Work to be completed:
In the records below, begin at the line containing "Image resolution: width=1172" and end at the line containing "Given: Click rider name David Almansa"; quote every line in that span exactly, including both boundary lines, and no others.

-----

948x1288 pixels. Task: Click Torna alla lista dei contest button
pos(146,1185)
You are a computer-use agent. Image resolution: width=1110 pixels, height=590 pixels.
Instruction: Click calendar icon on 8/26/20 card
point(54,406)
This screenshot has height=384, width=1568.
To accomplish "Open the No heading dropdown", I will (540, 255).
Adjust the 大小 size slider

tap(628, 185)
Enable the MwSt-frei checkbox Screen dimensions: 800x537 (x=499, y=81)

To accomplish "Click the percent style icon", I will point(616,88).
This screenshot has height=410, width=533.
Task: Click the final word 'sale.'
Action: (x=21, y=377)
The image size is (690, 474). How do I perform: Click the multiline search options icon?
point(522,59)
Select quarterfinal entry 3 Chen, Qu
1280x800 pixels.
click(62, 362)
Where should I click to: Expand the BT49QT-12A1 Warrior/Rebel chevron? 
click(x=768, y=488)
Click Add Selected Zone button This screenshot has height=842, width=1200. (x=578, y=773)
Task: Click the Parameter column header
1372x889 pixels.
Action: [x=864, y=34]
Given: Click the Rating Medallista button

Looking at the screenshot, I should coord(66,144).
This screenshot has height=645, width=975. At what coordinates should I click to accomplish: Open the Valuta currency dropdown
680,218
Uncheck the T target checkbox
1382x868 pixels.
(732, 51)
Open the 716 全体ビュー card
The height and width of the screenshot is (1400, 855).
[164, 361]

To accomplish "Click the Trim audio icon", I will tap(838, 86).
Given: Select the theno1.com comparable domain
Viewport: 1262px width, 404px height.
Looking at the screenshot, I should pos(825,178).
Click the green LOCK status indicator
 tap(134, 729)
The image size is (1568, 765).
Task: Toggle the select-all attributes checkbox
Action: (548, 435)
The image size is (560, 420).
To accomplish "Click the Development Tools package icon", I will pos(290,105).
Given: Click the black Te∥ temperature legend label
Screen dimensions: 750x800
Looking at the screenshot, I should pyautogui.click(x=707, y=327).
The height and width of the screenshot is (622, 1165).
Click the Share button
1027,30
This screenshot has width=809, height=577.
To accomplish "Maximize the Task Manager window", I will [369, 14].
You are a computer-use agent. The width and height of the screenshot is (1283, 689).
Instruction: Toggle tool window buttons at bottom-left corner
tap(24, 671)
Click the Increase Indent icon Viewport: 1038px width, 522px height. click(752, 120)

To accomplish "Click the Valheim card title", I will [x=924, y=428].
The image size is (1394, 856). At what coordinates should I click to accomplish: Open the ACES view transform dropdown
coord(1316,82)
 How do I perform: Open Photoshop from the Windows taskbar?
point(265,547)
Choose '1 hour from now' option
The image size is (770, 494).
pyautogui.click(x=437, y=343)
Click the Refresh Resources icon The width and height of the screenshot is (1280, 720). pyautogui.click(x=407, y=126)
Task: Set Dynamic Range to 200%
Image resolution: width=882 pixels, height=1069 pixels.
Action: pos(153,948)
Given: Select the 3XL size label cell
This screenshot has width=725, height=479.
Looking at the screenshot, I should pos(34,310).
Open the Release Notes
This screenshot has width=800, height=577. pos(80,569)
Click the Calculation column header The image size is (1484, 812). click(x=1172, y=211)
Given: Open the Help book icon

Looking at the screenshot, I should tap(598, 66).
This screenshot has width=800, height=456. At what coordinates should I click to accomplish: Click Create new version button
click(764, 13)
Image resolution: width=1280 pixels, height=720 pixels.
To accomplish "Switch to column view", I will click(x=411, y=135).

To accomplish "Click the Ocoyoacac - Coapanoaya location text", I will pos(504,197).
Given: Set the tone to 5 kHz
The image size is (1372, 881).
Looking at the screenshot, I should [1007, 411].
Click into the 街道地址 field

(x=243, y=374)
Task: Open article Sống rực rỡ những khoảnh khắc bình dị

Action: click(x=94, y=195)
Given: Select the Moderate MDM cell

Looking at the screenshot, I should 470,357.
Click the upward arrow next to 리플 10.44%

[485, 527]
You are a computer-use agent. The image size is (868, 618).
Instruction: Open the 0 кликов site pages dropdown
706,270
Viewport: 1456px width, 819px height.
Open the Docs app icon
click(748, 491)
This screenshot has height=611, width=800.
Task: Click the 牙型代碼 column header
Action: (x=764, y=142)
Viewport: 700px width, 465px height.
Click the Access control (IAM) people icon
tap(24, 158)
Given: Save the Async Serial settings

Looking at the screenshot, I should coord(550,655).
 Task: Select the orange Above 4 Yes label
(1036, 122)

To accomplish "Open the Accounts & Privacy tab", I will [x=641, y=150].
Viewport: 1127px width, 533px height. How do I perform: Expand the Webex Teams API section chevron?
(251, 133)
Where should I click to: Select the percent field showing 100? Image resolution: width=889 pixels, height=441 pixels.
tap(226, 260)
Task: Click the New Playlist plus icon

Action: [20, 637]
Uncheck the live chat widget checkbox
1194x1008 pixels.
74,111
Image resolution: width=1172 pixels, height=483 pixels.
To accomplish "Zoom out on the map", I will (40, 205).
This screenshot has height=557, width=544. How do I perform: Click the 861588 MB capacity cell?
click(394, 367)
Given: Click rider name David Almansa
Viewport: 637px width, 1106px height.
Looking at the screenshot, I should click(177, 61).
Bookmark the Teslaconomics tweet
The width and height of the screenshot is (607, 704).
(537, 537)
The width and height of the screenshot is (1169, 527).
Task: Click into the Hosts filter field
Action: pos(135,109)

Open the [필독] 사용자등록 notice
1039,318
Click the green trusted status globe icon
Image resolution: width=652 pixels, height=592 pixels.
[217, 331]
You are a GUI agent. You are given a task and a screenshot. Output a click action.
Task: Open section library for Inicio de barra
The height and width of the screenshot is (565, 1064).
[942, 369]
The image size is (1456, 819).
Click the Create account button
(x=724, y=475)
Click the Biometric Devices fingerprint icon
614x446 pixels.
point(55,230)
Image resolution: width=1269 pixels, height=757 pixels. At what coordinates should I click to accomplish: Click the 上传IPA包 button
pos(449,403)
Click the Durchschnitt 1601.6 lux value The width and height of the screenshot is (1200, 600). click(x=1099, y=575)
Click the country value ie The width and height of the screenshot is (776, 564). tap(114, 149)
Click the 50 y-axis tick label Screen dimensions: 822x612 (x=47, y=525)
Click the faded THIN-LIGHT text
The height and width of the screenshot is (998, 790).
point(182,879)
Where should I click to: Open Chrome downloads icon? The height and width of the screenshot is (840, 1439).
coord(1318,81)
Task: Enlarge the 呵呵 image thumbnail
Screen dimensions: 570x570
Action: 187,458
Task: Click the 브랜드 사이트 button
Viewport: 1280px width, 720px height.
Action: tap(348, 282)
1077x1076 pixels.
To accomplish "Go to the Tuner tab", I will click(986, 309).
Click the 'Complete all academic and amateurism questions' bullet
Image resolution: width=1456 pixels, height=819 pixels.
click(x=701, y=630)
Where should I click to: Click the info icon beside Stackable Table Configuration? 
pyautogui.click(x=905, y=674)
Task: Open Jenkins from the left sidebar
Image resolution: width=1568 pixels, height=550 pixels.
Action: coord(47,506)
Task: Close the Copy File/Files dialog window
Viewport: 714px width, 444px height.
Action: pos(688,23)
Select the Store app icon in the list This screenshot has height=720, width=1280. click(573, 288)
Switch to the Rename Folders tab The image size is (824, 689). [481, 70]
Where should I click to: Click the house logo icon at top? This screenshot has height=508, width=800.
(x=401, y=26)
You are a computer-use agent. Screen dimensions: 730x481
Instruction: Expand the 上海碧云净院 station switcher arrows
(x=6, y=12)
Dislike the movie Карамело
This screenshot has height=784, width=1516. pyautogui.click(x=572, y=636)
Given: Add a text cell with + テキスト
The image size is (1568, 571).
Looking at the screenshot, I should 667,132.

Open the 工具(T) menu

-----

Output for this exercise:
Image resolution: width=1172 pixels, height=483 pixels.
To accomplish "Zoom out on the map", I will (40, 205).
This screenshot has height=557, width=544. How do I perform: Click the 861588 MB capacity cell?
click(394, 367)
Given: Click rider name David Almansa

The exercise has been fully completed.